Fortunately, there are a bunch of fine performances here. Peter Sellers is often the most lionized among them, taking on three separate roles—in fact, he was originally cast for four, also as the pilot of the bomber, Major T.J. "King" Kong," the role eventually played by Slim Pickens, but Sellers reportedly couldn't master a Texas accent. Sellers is indeed particularly good as Group Capt. Lionel Mandrake, a British officer of eminent sense and reason who finds himself attempting futilely to deal with the madman Brigadier General Jack D. Ripper (played by Sterling Hayden), who has launched the attack in an effort to preserve the American way of life against those who would intrude, famously, on our "precious bodily fluids." In particular, his concerns seem to be related to government programs systematically fluoridating water supplies.

Sellers underplays the British officer almost perfectly, getting out in front of the scenery-chewing Sterling Hayden and playing off him in understated ways that serve constantly to heighten the contrasts between them and the insanity of what General Ripper has wrought. Sellers is also pretty good as the American president Merkin Muffley, playing it mostly straight as a well-meaning egghead liberal who has lost control of the military. He's somewhat less successful as the over-the-top Dr.

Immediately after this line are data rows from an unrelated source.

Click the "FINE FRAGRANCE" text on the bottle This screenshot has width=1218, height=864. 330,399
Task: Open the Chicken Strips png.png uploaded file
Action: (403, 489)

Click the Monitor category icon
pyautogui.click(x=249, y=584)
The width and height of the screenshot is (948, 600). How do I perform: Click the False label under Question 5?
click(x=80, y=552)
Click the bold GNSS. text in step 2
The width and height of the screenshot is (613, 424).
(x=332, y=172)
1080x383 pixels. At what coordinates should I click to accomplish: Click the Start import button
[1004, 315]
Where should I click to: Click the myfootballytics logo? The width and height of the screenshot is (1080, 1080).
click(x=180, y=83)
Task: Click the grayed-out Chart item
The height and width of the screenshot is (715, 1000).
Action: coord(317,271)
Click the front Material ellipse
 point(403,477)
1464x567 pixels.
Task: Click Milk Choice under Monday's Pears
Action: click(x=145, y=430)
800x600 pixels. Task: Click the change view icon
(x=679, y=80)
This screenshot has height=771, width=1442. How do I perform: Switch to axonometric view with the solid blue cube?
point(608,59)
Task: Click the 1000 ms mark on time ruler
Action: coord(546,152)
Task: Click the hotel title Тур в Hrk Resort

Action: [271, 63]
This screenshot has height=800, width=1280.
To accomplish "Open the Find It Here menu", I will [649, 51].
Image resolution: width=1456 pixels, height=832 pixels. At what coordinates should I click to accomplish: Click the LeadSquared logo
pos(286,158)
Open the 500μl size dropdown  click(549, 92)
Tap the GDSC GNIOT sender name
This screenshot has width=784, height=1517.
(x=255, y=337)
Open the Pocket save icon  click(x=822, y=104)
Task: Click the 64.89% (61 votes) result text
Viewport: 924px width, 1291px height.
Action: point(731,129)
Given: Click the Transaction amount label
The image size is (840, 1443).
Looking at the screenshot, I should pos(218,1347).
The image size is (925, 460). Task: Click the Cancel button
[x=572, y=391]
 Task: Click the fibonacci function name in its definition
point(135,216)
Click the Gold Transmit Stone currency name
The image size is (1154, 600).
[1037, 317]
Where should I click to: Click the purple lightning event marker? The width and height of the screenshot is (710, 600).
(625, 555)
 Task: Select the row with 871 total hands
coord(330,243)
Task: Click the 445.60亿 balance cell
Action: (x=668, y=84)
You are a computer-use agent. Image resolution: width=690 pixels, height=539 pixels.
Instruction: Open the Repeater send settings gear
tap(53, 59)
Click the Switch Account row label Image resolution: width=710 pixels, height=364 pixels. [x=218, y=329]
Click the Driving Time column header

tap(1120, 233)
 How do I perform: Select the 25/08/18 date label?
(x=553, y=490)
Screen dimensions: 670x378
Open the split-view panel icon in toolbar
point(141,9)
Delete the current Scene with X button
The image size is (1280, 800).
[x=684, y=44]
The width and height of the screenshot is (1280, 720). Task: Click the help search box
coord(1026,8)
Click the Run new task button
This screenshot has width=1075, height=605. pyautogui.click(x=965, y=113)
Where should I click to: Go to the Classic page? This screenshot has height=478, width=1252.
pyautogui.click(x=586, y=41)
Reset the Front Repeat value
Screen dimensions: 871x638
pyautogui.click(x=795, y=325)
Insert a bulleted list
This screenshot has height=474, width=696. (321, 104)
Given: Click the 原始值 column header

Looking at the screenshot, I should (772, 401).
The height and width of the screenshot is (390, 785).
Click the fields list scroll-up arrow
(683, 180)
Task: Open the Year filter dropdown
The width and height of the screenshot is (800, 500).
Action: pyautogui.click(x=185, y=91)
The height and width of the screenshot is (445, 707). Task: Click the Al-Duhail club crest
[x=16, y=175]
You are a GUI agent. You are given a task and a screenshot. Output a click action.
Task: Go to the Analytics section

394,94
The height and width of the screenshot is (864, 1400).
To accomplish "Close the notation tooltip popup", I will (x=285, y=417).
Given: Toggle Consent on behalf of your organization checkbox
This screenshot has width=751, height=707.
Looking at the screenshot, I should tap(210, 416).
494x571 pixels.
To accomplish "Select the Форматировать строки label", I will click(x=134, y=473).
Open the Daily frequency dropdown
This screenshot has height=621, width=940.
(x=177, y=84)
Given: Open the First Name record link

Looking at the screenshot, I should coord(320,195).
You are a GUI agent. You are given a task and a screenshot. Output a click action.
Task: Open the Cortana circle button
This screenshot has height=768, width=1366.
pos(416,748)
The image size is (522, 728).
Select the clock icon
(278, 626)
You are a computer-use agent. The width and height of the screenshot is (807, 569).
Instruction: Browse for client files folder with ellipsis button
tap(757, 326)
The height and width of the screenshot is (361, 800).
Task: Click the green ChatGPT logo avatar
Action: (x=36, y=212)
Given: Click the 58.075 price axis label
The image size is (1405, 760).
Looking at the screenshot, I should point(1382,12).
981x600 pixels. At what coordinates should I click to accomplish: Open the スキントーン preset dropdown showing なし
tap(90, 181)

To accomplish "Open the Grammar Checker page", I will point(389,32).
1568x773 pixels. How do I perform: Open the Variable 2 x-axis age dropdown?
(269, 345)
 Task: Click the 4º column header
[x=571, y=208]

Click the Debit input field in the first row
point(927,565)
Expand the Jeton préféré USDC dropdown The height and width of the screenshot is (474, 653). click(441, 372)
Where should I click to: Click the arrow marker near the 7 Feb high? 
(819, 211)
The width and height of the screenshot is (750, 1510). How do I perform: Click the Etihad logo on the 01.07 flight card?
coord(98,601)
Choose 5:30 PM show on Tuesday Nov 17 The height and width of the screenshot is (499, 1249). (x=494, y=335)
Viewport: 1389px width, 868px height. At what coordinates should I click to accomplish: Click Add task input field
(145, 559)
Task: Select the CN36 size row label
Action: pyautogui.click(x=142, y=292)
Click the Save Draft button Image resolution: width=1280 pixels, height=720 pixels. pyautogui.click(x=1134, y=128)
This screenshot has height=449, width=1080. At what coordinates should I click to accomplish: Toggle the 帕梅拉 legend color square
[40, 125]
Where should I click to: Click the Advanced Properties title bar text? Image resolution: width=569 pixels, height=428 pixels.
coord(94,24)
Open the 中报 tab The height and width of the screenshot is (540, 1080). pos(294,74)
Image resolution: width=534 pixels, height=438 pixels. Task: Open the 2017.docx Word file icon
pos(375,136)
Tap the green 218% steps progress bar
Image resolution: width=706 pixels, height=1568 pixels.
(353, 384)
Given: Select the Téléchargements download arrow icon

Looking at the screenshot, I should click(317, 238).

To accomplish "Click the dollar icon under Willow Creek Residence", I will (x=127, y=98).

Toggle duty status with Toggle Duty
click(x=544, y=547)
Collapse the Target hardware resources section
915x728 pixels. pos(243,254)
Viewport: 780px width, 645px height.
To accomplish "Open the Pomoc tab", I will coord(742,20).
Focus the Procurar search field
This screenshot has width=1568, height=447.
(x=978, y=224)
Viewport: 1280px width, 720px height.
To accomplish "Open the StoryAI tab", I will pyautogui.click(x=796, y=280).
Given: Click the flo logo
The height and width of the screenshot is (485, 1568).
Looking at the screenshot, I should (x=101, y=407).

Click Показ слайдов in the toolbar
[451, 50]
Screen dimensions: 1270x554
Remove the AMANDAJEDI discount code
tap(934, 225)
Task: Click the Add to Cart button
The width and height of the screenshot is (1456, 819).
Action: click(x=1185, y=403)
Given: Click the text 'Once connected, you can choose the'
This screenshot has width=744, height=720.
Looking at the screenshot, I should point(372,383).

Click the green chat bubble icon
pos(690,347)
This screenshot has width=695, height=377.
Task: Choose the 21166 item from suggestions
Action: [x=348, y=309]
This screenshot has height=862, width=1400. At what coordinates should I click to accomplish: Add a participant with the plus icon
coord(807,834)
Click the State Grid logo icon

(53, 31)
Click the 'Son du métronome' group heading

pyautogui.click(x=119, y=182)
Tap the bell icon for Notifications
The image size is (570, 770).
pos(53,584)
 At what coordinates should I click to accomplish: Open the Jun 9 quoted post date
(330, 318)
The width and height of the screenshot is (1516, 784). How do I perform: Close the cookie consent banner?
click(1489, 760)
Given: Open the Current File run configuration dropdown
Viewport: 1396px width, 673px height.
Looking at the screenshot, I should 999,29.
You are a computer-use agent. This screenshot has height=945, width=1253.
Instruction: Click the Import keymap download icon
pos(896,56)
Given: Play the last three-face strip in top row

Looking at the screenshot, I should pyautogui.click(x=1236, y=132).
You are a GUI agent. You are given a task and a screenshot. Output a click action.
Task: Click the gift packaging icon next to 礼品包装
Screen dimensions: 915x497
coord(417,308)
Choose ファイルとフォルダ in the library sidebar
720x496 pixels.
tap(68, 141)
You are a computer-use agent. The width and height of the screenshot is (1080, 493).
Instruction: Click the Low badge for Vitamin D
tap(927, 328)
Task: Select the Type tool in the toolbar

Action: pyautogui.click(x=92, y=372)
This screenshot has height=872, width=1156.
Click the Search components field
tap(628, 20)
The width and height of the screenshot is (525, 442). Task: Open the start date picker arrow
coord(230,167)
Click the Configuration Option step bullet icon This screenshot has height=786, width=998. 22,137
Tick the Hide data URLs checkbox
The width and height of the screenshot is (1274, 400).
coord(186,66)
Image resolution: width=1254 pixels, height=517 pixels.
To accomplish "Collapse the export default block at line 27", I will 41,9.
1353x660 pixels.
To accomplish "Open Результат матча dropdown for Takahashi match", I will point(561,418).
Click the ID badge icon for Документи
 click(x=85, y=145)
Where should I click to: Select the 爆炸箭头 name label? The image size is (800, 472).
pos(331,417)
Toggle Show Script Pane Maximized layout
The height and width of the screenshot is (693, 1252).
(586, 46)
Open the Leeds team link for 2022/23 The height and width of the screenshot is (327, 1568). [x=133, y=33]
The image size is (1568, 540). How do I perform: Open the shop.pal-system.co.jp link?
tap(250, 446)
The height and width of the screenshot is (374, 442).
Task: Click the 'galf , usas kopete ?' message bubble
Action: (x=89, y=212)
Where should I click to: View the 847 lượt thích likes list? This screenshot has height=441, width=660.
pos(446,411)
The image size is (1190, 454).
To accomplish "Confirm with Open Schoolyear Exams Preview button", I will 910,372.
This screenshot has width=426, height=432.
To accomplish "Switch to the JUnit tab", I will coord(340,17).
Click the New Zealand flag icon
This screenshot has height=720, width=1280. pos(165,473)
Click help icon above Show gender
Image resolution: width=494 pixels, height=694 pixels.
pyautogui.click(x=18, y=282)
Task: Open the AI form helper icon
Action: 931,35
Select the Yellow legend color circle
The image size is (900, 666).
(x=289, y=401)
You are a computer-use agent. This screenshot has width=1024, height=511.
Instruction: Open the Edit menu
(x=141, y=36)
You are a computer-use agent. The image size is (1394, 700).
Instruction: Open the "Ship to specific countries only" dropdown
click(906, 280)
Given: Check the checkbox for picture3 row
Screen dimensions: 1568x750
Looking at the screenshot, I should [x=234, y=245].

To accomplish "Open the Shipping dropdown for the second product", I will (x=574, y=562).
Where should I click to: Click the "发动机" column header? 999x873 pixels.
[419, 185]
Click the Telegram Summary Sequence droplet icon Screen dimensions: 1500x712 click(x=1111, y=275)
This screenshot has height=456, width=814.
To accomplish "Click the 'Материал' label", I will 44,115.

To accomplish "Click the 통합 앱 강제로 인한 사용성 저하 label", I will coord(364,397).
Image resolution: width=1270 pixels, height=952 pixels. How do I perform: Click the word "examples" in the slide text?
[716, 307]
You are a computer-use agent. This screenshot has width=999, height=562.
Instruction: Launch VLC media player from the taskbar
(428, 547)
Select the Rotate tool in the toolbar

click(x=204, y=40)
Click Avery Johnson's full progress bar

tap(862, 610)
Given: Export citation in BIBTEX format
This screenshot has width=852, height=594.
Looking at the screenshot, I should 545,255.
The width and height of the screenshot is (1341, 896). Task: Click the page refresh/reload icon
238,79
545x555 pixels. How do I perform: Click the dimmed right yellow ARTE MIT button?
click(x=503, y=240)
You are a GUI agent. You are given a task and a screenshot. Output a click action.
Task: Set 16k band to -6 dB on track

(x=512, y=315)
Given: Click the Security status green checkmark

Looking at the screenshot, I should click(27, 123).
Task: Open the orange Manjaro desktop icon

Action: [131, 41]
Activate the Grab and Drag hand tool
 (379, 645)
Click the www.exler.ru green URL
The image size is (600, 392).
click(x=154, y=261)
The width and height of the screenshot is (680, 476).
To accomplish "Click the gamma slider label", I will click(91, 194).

Strangelove (Herr Doktor Merkwürdigliebe, which you will note is German for "strange love"), a leftover scientist from Germany's Nazi regime now working at high levels on American military projects, who primarily occupies the final scenes. It's shrewd enough to get a Nazi in there, since there were so many of them in such positions in the postwar American government, but his basic function in the picture seemed too broadly obvious to me: "Humans, will they ever learn?" Nor was it as funny as so many in and around the production reportedly found it.

For my money, the best performances here come from George C. Scott and, to a lesser degree, Sterling Hayden. I would say they take a page out of the playbook of Leslie Nielsen, Lloyd Bridges, Robert Stack, and the Zucker brothers, except Kubrick & cast obviously got to it first—even set the template, you might say. Players such as Hayden and Scott (and Nielsen and Bridges and Stack), because they were best known for the gravitas and grim realities of the roles they typically played, were well positioned to take advantage of a surprise element in these turns toward comedy, particularly with such flat-out absurdities as they are given to work with here.

My favorite scene in the whole picture is George C. Scott, as General "Buck" Turgidson, briefing the president on the situation, which is almost entirely hopeless by that time, an all but foregone conclusion of disaster. Scott is nevertheless trying to put the best face on it, all jaunty and upbeat about the whole thing even as he doles out the worst news imaginable one little piece at a time. He's chewing up sticks of gum like a maniac, and even in the midst of all this, still making a priority of defending his bureaucratic turf. When the president has finally grasped the situation and sharply rebukes him, Turgidson replies, with a little bit of a whine in his voice, "Well, I don't think it's quite fair to condemn a whole program because of a single slipup."

This is black satire and there's little that's subtle about it, from its opening disclaimer to its final images. Even the names of the characters give some idea of how dangerously close to ham-handedly broad and obvious this can verge—General Jack D. Ripper, Colonel "Bat" Guano, Major "King" Kong, President Merkin Muffley. But it's Kubrick, who was smart enough to take out a pie-throwing scene and generally keeps a tight rein, working the comedy as hard and as well as he does its bleak points about politics, bureaucracies, and human nature. If this didn't have its various laugh-out-loud moments, which tend to stand up to and even enrich themselves with multiple viewings, there's no way it would still be ranked so high as a matter of critical consensus.